In truth, though, I'm not sure there is a solution beyond abstinence. The Marvel instruction guide I mentioned above was pretty clear: if you can't understand how these rules work, you have no business writing a time travel story. Well, amen to that. You could extend the idea to suggest that if you can't understand how the rules of storytelling still apply when time-travel is involved, then you shouldn't be allowed near a keyboarfd, but then "Hire better writers" is even more pointless of a recommendation than the one I'm already offering.
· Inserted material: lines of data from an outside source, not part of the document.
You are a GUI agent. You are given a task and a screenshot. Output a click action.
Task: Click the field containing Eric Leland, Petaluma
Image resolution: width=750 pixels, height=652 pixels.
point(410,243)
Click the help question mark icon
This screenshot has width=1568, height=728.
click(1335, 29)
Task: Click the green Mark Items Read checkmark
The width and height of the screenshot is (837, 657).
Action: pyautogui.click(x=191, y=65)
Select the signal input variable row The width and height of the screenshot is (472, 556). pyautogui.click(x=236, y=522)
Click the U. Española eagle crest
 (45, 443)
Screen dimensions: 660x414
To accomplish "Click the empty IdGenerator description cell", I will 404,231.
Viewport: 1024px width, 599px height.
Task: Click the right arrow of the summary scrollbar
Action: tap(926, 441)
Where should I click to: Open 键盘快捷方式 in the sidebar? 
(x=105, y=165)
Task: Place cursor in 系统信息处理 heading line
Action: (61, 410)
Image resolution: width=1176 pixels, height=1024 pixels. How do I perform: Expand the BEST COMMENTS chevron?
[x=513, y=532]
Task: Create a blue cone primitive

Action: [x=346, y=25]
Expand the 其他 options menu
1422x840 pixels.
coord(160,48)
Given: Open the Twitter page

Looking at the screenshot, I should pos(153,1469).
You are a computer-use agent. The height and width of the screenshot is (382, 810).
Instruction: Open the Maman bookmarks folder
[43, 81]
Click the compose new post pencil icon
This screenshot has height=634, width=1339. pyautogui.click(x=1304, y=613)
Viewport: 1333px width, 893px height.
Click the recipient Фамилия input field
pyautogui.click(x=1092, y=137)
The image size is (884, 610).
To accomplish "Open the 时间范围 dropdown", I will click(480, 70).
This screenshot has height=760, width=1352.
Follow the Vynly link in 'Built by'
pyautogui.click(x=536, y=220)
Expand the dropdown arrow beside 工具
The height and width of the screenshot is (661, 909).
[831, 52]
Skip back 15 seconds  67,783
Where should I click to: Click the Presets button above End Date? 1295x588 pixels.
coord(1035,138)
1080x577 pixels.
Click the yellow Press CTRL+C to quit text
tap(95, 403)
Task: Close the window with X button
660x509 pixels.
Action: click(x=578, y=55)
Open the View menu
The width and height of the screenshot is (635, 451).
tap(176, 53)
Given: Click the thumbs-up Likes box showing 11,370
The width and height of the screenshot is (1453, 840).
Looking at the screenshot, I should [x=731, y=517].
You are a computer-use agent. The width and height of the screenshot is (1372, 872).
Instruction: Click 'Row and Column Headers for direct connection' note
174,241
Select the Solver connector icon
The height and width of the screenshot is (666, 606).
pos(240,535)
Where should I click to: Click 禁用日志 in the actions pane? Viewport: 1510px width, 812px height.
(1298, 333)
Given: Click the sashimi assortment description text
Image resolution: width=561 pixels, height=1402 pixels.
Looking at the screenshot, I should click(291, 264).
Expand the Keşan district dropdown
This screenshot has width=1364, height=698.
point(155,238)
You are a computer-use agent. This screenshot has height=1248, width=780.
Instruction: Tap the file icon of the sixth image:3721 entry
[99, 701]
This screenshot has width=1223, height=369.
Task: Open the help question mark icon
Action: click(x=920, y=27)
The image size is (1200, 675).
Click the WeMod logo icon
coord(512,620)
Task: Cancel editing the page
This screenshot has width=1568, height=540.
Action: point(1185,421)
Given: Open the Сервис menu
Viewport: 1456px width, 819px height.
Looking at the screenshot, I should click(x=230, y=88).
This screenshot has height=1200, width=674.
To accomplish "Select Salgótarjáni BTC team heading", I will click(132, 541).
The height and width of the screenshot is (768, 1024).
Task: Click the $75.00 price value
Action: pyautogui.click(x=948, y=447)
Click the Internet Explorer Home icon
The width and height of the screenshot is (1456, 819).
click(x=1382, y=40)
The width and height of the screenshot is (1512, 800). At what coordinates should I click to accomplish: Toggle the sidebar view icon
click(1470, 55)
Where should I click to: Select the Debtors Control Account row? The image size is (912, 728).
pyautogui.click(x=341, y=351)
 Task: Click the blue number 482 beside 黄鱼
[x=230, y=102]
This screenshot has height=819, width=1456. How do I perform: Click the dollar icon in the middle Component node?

Which is already pretty pointless. There's no way of getting around the fact that a total ban would have denied us both Days of Future Past and the Age of Apocalypse, and you'd have to be almost indescribably idiotic to suggest such a thing.
It's just... can we keep the noise down a little, please? Less is more, after all. And considering the first clue that a time-travel story is going to go off the rails is almost always too much having happened for the reset button to not need pressing, it would most definitely appear that more is less.
 Never knowingly outdone in the shitty storyline stakes, Voyager of course took this one stage further by killing Harry Kim and replacing him with a duplicate from another universe. Using my inestimable power of maths, I can state with utter certainty that this idea is at least ten million times worse. At least the ur-Chief was almost identical to the original - something like fifteen minutes younger or older, or something. Kim was from another freaking dimension. The dialogue for his induction scene on “our” Voyager had to specifically assure us that he was entirely identical, and it’s incomprehensible to me that when Braga was writing that scene it didn’t occur to him that if you’re having to literally tell your audience that the death of a main character has changed absolutely nothing, that you’ve got no fucking business involving yourself in the fiction biz.
 I guess it‘s a lot like feeding chicks, except you get paid for the privilege and also you fuck up Spiderman like a total dick. Also, was there anyone clamouring for the new status quo One More Day offered up?